Exercise inputs:
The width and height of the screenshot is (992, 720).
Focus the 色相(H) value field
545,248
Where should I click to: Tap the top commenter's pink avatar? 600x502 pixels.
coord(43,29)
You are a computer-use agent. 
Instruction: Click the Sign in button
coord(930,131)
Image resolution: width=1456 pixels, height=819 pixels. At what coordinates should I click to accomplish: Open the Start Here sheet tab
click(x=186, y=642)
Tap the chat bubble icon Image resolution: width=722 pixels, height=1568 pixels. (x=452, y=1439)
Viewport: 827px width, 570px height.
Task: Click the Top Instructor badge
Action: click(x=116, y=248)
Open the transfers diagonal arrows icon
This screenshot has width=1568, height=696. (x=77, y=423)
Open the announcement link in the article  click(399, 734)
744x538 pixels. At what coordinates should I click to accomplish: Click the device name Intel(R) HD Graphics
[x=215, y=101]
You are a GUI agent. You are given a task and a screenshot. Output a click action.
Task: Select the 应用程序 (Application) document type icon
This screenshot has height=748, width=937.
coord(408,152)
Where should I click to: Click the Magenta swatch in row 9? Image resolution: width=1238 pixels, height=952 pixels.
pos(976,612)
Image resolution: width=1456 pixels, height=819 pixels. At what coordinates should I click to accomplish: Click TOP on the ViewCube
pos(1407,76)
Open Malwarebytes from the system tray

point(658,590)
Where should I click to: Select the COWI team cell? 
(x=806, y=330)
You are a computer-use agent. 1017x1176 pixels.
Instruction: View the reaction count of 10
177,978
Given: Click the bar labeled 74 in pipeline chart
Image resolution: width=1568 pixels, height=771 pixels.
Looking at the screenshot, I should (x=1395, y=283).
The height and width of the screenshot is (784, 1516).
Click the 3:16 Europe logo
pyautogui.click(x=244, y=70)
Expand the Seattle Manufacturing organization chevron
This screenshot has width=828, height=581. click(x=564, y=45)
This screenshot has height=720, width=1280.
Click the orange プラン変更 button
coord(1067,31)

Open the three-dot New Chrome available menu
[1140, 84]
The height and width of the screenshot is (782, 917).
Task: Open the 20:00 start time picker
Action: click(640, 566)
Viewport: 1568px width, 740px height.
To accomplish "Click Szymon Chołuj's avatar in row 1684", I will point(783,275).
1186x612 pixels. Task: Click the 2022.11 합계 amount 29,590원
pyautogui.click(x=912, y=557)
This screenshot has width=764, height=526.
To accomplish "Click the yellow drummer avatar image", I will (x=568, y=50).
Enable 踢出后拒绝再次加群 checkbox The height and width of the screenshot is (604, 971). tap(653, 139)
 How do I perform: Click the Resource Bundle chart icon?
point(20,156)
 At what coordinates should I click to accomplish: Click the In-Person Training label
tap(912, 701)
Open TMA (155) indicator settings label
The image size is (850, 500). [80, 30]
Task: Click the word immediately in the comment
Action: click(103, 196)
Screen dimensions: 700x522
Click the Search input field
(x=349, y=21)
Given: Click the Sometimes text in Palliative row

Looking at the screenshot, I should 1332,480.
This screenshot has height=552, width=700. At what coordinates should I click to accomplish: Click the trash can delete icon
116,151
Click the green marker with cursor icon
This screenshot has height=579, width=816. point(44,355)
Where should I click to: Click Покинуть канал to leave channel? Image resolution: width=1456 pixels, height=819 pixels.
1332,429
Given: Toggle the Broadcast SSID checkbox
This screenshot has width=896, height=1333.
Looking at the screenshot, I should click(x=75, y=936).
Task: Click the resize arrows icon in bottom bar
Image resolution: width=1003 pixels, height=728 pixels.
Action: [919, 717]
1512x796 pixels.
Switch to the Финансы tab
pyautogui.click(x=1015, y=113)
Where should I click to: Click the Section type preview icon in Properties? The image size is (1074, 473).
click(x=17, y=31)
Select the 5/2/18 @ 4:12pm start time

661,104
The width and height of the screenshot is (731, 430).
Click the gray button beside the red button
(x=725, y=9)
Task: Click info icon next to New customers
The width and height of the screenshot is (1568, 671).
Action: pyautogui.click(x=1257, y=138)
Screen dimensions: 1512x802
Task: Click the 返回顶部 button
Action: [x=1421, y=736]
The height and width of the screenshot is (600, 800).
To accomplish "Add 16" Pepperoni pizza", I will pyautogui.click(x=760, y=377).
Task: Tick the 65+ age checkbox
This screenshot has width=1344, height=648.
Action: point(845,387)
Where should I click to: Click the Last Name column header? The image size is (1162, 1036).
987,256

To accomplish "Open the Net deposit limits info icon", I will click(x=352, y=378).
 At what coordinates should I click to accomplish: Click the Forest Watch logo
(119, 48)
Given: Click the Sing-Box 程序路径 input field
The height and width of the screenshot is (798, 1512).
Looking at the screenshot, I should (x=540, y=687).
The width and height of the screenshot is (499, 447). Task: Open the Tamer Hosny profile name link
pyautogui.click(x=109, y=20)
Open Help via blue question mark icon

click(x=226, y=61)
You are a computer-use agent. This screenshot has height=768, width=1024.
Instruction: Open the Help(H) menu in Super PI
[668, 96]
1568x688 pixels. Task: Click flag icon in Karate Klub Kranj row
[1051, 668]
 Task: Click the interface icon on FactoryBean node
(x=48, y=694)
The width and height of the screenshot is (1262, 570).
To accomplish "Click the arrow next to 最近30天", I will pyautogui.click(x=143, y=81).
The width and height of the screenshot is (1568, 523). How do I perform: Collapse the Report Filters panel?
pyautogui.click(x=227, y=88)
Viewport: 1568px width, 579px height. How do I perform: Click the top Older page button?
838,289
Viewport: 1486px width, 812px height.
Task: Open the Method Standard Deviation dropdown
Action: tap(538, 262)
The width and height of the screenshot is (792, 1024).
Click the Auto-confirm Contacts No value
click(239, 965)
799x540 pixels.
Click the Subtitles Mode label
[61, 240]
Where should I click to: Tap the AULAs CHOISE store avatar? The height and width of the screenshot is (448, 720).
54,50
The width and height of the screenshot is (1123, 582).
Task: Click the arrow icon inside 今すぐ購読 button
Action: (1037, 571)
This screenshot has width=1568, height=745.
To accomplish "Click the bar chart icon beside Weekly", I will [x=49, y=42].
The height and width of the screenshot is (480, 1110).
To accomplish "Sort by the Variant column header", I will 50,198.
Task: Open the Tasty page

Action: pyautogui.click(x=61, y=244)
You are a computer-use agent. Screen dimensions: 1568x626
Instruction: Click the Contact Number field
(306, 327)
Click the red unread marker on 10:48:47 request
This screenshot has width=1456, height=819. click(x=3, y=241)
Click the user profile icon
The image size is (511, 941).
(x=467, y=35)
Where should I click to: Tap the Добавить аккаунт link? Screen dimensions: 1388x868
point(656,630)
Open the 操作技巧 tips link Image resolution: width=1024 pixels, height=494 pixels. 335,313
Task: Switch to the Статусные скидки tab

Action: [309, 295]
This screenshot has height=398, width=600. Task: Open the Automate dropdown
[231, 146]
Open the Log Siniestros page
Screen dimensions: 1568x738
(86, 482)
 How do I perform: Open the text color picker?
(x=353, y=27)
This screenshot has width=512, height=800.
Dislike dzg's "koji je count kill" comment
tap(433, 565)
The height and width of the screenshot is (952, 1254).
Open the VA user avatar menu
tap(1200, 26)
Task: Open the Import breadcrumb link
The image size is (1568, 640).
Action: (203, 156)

To be done: Copy every line of the rows above verbatim.

Full output:
The width and height of the screenshot is (992, 720).
Focus the 色相(H) value field
545,248
Where should I click to: Tap the top commenter's pink avatar? 600x502 pixels.
coord(43,29)
You are a computer-use agent. 
Instruction: Click the Sign in button
coord(930,131)
Image resolution: width=1456 pixels, height=819 pixels. At what coordinates should I click to accomplish: Open the Start Here sheet tab
click(x=186, y=642)
Tap the chat bubble icon Image resolution: width=722 pixels, height=1568 pixels. (x=452, y=1439)
Viewport: 827px width, 570px height.
Task: Click the Top Instructor badge
Action: click(x=116, y=248)
Open the transfers diagonal arrows icon
This screenshot has width=1568, height=696. (x=77, y=423)
Open the announcement link in the article  click(399, 734)
744x538 pixels. At what coordinates should I click to accomplish: Click the device name Intel(R) HD Graphics
[x=215, y=101]
You are a GUI agent. You are given a task and a screenshot. Output a click action.
Task: Select the 应用程序 (Application) document type icon
This screenshot has height=748, width=937.
coord(408,152)
Where should I click to: Click the Magenta swatch in row 9? Image resolution: width=1238 pixels, height=952 pixels.
pos(976,612)
Image resolution: width=1456 pixels, height=819 pixels. At what coordinates should I click to accomplish: Click TOP on the ViewCube
pos(1407,76)
Open Malwarebytes from the system tray

point(658,590)
Where should I click to: Select the COWI team cell? 
(x=806, y=330)
You are a computer-use agent. 1017x1176 pixels.
Instruction: View the reaction count of 10
177,978
Given: Click the bar labeled 74 in pipeline chart
Image resolution: width=1568 pixels, height=771 pixels.
Looking at the screenshot, I should (x=1395, y=283).
The height and width of the screenshot is (784, 1516).
Click the 3:16 Europe logo
pyautogui.click(x=244, y=70)
Expand the Seattle Manufacturing organization chevron
This screenshot has width=828, height=581. click(x=564, y=45)
This screenshot has height=720, width=1280.
Click the orange プラン変更 button
coord(1067,31)

Open the three-dot New Chrome available menu
[1140, 84]
The height and width of the screenshot is (782, 917).
Task: Open the 20:00 start time picker
Action: click(640, 566)
Viewport: 1568px width, 740px height.
To accomplish "Click Szymon Chołuj's avatar in row 1684", I will point(783,275).
1186x612 pixels. Task: Click the 2022.11 합계 amount 29,590원
pyautogui.click(x=912, y=557)
This screenshot has width=764, height=526.
To accomplish "Click the yellow drummer avatar image", I will (x=568, y=50).
Enable 踢出后拒绝再次加群 checkbox The height and width of the screenshot is (604, 971). tap(653, 139)
 How do I perform: Click the Resource Bundle chart icon?
point(20,156)
 At what coordinates should I click to accomplish: Click the In-Person Training label
tap(912, 701)
Open TMA (155) indicator settings label
The image size is (850, 500). [80, 30]
Task: Click the word immediately in the comment
Action: click(103, 196)
Screen dimensions: 700x522
Click the Search input field
(x=349, y=21)
Given: Click the Sometimes text in Palliative row

Looking at the screenshot, I should 1332,480.
This screenshot has height=552, width=700. At what coordinates should I click to accomplish: Click the trash can delete icon
116,151
Click the green marker with cursor icon
This screenshot has height=579, width=816. point(44,355)
Where should I click to: Click Покинуть канал to leave channel? Image resolution: width=1456 pixels, height=819 pixels.
1332,429
Given: Toggle the Broadcast SSID checkbox
This screenshot has width=896, height=1333.
Looking at the screenshot, I should click(x=75, y=936).
Task: Click the resize arrows icon in bottom bar
Image resolution: width=1003 pixels, height=728 pixels.
Action: [919, 717]
1512x796 pixels.
Switch to the Финансы tab
pyautogui.click(x=1015, y=113)
Where should I click to: Click the Section type preview icon in Properties? The image size is (1074, 473).
click(x=17, y=31)
Select the 5/2/18 @ 4:12pm start time

661,104
The width and height of the screenshot is (731, 430).
Click the gray button beside the red button
(x=725, y=9)
Task: Click info icon next to New customers
The width and height of the screenshot is (1568, 671).
Action: pyautogui.click(x=1257, y=138)
Screen dimensions: 1512x802
Task: Click the 返回顶部 button
Action: [x=1421, y=736]
The height and width of the screenshot is (600, 800).
To accomplish "Add 16" Pepperoni pizza", I will pyautogui.click(x=760, y=377).
Task: Tick the 65+ age checkbox
This screenshot has width=1344, height=648.
Action: point(845,387)
Where should I click to: Click the Last Name column header? The image size is (1162, 1036).
987,256

To accomplish "Open the Net deposit limits info icon", I will click(x=352, y=378).
 At what coordinates should I click to accomplish: Click the Forest Watch logo
(119, 48)
Given: Click the Sing-Box 程序路径 input field
The height and width of the screenshot is (798, 1512).
Looking at the screenshot, I should (x=540, y=687).
The width and height of the screenshot is (499, 447). Task: Open the Tamer Hosny profile name link
pyautogui.click(x=109, y=20)
Open Help via blue question mark icon

click(x=226, y=61)
You are a computer-use agent. This screenshot has height=768, width=1024.
Instruction: Open the Help(H) menu in Super PI
[668, 96]
1568x688 pixels. Task: Click flag icon in Karate Klub Kranj row
[1051, 668]
 Task: Click the interface icon on FactoryBean node
(x=48, y=694)
The width and height of the screenshot is (1262, 570).
To accomplish "Click the arrow next to 最近30天", I will pyautogui.click(x=143, y=81).
The width and height of the screenshot is (1568, 523). How do I perform: Collapse the Report Filters panel?
pyautogui.click(x=227, y=88)
Viewport: 1568px width, 579px height. How do I perform: Click the top Older page button?
838,289
Viewport: 1486px width, 812px height.
Task: Open the Method Standard Deviation dropdown
Action: tap(538, 262)
The width and height of the screenshot is (792, 1024).
Click the Auto-confirm Contacts No value
click(239, 965)
799x540 pixels.
Click the Subtitles Mode label
[61, 240]
Where should I click to: Tap the AULAs CHOISE store avatar? The height and width of the screenshot is (448, 720).
54,50
The width and height of the screenshot is (1123, 582).
Task: Click the arrow icon inside 今すぐ購読 button
Action: (1037, 571)
This screenshot has width=1568, height=745.
To accomplish "Click the bar chart icon beside Weekly", I will [x=49, y=42].
The height and width of the screenshot is (480, 1110).
To accomplish "Sort by the Variant column header", I will 50,198.
Task: Open the Tasty page

Action: pyautogui.click(x=61, y=244)
You are a computer-use agent. Screen dimensions: 1568x626
Instruction: Click the Contact Number field
(306, 327)
Click the red unread marker on 10:48:47 request
This screenshot has width=1456, height=819. click(x=3, y=241)
Click the user profile icon
The image size is (511, 941).
(x=467, y=35)
Where should I click to: Tap the Добавить аккаунт link? Screen dimensions: 1388x868
point(656,630)
Open the 操作技巧 tips link Image resolution: width=1024 pixels, height=494 pixels. 335,313
Task: Switch to the Статусные скидки tab

Action: [309, 295]
This screenshot has height=398, width=600. Task: Open the Automate dropdown
[231, 146]
Open the Log Siniestros page
Screen dimensions: 1568x738
(86, 482)
 How do I perform: Open the text color picker?
(x=353, y=27)
This screenshot has width=512, height=800.
Dislike dzg's "koji je count kill" comment
tap(433, 565)
The height and width of the screenshot is (952, 1254).
Open the VA user avatar menu
tap(1200, 26)
Task: Open the Import breadcrumb link
The image size is (1568, 640).
Action: (203, 156)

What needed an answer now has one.